**Action item**.
Unless it is a picture, every line from the start of the entries through the line with "Click the Product column header" must be retyped exactly.

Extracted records
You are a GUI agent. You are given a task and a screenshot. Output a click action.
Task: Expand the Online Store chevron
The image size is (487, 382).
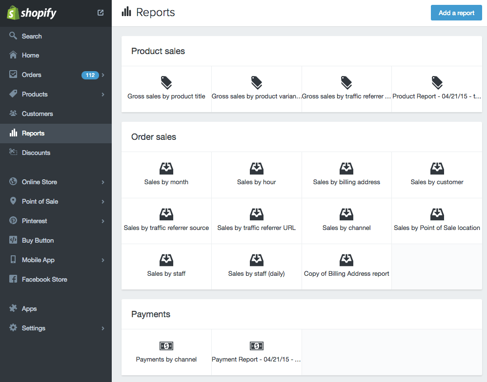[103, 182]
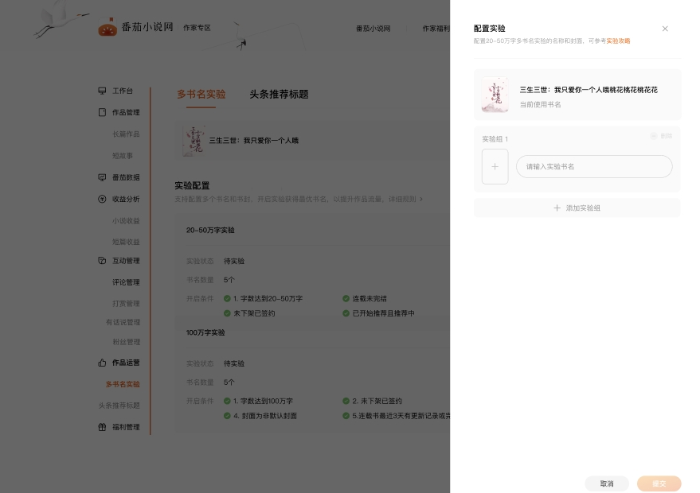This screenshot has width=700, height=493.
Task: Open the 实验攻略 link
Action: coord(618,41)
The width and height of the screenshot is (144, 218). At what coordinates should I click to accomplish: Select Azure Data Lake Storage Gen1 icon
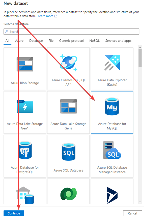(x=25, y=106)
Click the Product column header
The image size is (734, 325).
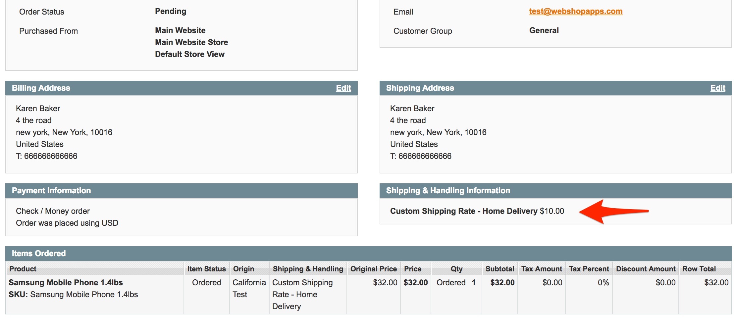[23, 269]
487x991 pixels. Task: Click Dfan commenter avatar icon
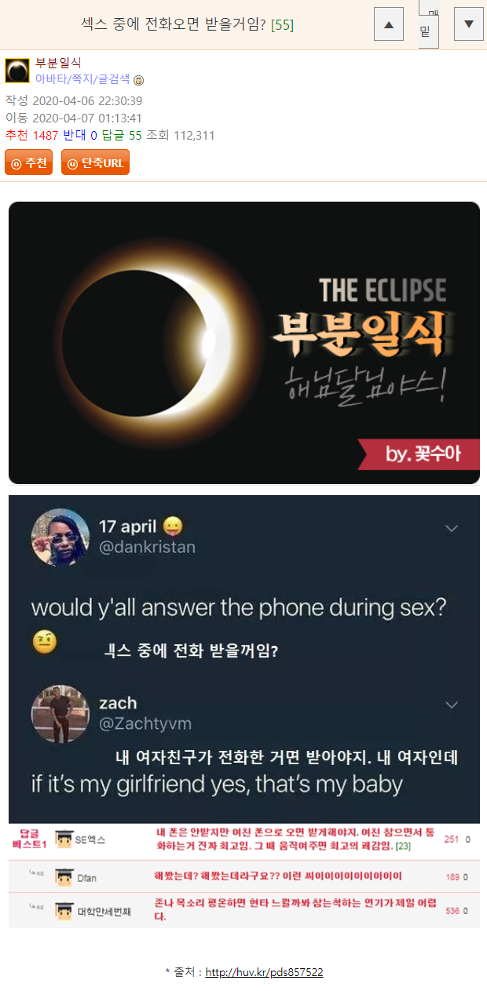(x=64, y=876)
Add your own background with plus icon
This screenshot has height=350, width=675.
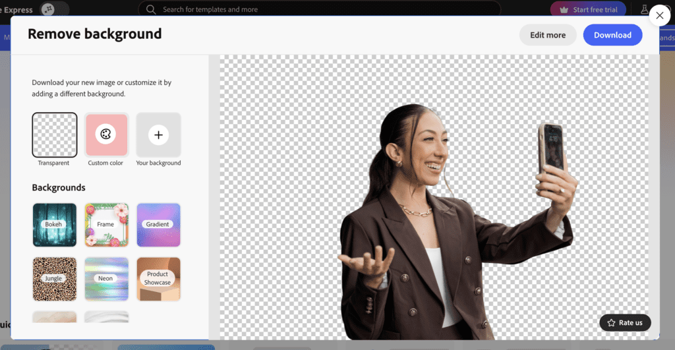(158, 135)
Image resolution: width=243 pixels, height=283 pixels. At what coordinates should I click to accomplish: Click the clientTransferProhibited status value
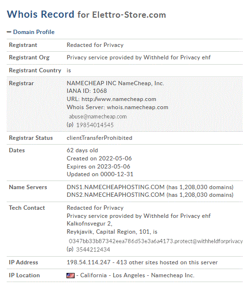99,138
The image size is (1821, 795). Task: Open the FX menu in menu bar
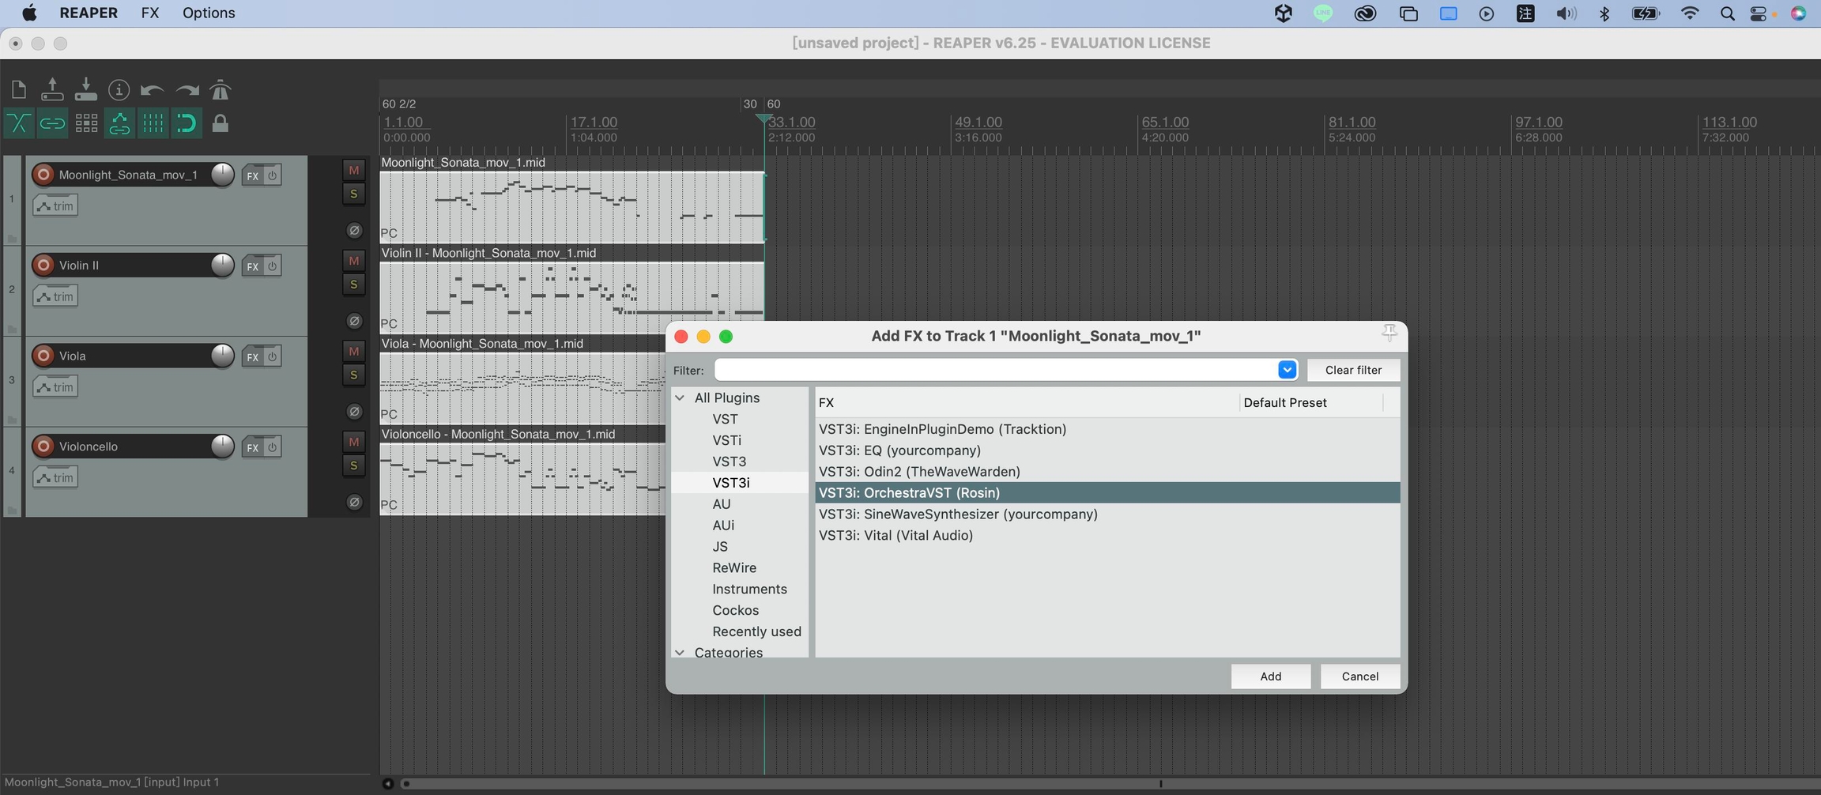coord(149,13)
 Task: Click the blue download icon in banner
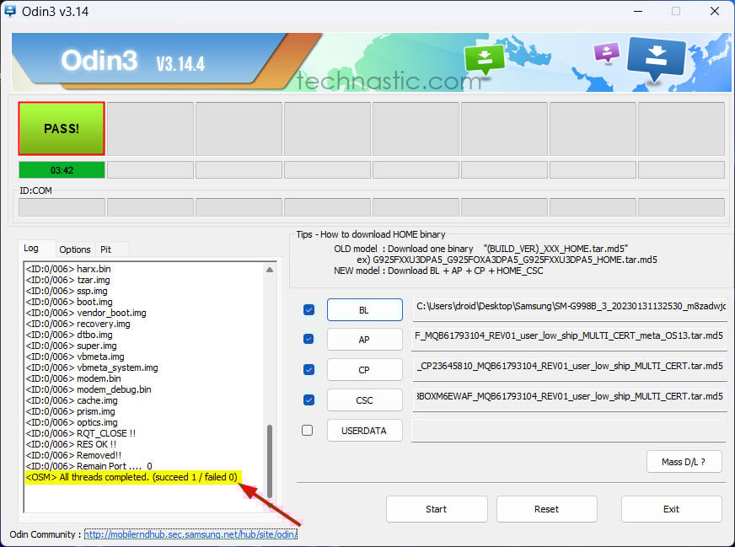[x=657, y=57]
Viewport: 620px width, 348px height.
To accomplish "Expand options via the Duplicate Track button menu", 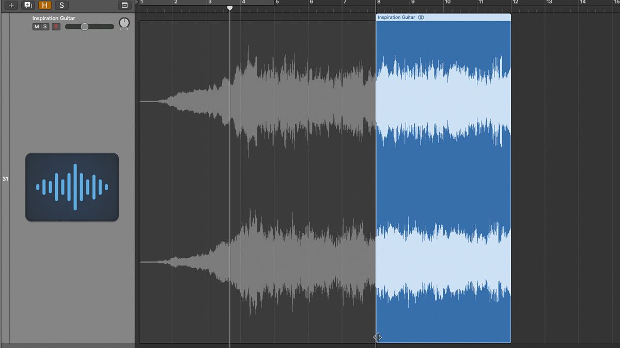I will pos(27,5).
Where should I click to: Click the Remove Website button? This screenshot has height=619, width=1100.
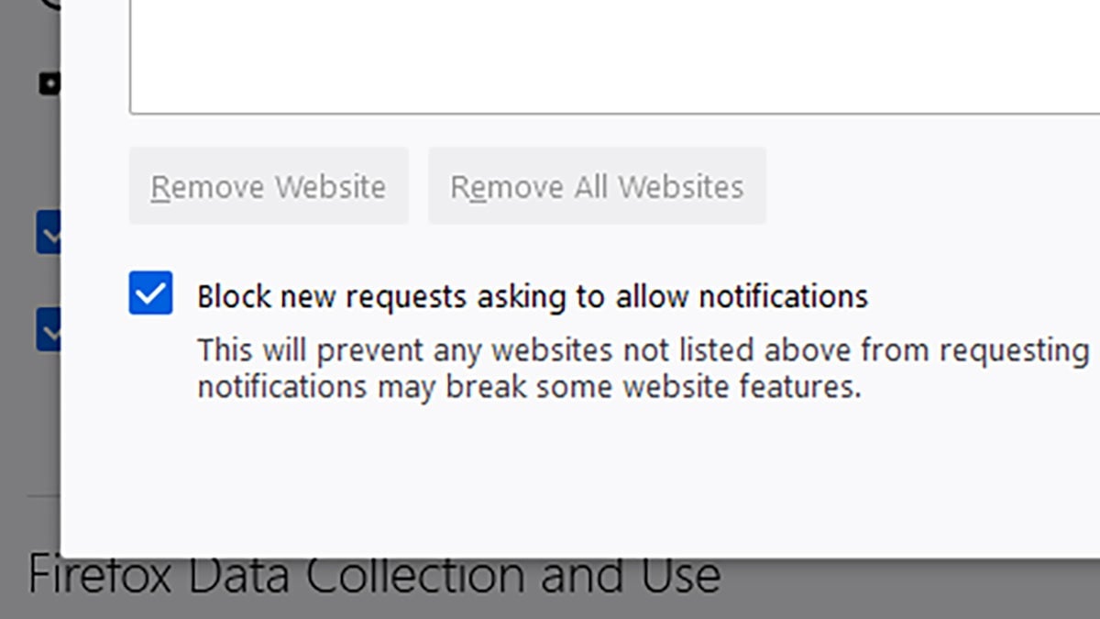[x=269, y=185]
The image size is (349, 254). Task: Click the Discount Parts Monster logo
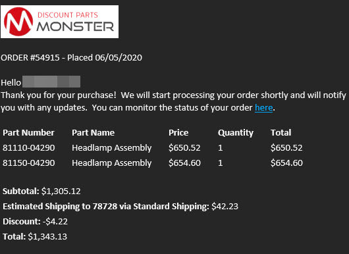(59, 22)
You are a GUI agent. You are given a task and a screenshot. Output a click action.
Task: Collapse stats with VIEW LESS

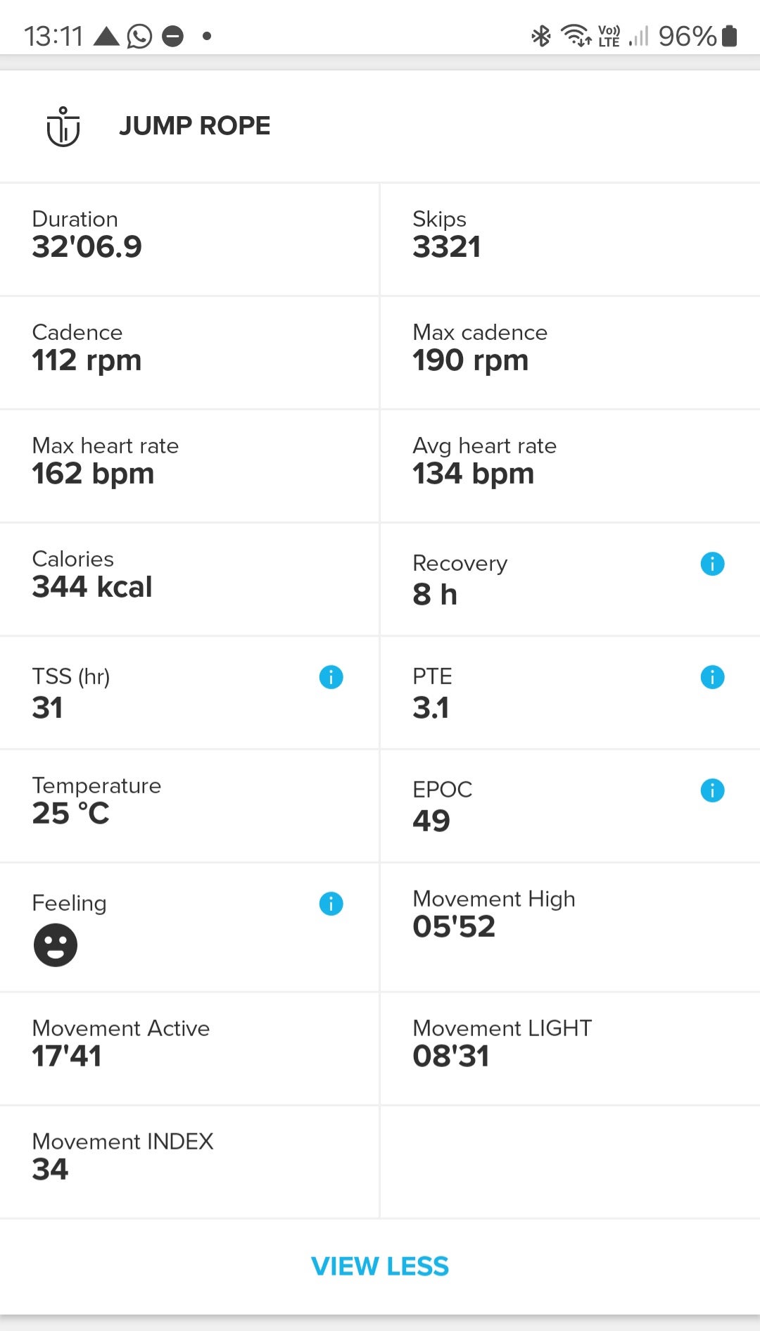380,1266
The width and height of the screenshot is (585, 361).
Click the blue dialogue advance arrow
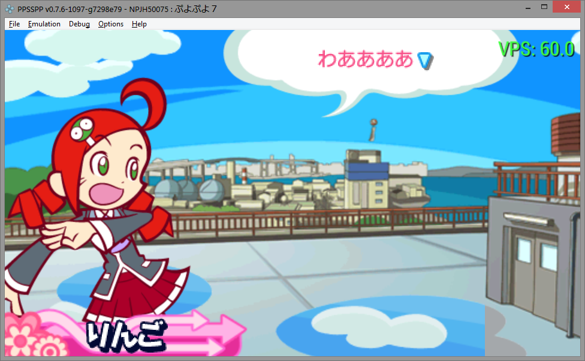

**Exercise response**.
You are a GUI agent. You are given a task and a screenshot. Output a click action.
Task: Expand the Online Store chevron
The image size is (487, 382).
[103, 182]
This screenshot has width=700, height=493.
Task: Open the 实验攻略 link
Action: coord(618,41)
The width and height of the screenshot is (144, 218). At what coordinates should I click to accomplish: Select Azure Data Lake Storage Gen1 icon
(x=25, y=106)
Click the Product column header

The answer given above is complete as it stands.